The bill comes after the state Department of Health and Environmental Control was split up last year, with the environmental duties being given to its own department.

A new Executive Office of Health and Policy would have been made by the 2024 plan. It would have brought together the different groups that are in charge of South Carolina’s Medicaid program, programs that help seniors and people with mental health issues, public health, and programs that help people who abuse drugs or alcohol. The merged body would have been part of the governor’s cabinet.

In his State of the State address, Republican Gov. Henry McMaster backed the bill. The head of the Republican Senate Finance Committee, Harvey Peeler, really wanted it to happen, and the speaker of the Republican House, Murrell Smith, agreed. There were 44 votes in favor, one against, and 98 votes against in the House.

After the gavel fell, Davis stormed back into the room and told Peeler what had happened. The people who work in both rooms shook their heads.

As Davis put it, “I want to give the people of South Carolina good health care options.” “And there were some people in the House today who let down the people of South Carolina because of small political differences.”

The bill had some rough spots. Some more conservative senators tried to add on bills that would stop companies from making their workers get vaccines that haven’t been approved by the federal government. This was an issue from the COVID-19 pandemic that was still being heard.

Some people didn’t agree with their view that the new head of the larger health care agency could get almost unlimited power to detain, require vaccines, or arrest people who didn’t follow orders during a health care emergency. People who backed the bill said that wasn’t possible.

The Freedom Caucus saw the death of the health care bill as a victory. This group often feels left out of the best committee positions and like their ideas don’t get anywhere in committee or on the House floor.
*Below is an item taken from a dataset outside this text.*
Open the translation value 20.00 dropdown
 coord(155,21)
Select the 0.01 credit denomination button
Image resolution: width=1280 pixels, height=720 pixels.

The head of the Republican caucus, Rep. Adam Morgan, said the plan was bad from the start.

As Morgan put it, “Sometimes your bills die.” “You win silly prizes by playing stupid games.”

Smith said that when people in the Freedom Caucus act in this way, it doesn’t help their cause because most progress is made when everyone works together. He said that the bill would stay a top priority and that the General Assembly would be back sooner than some people think.

“It will take six months longer than planned, but I don’t think that will stop us from doing anything,” Smith said.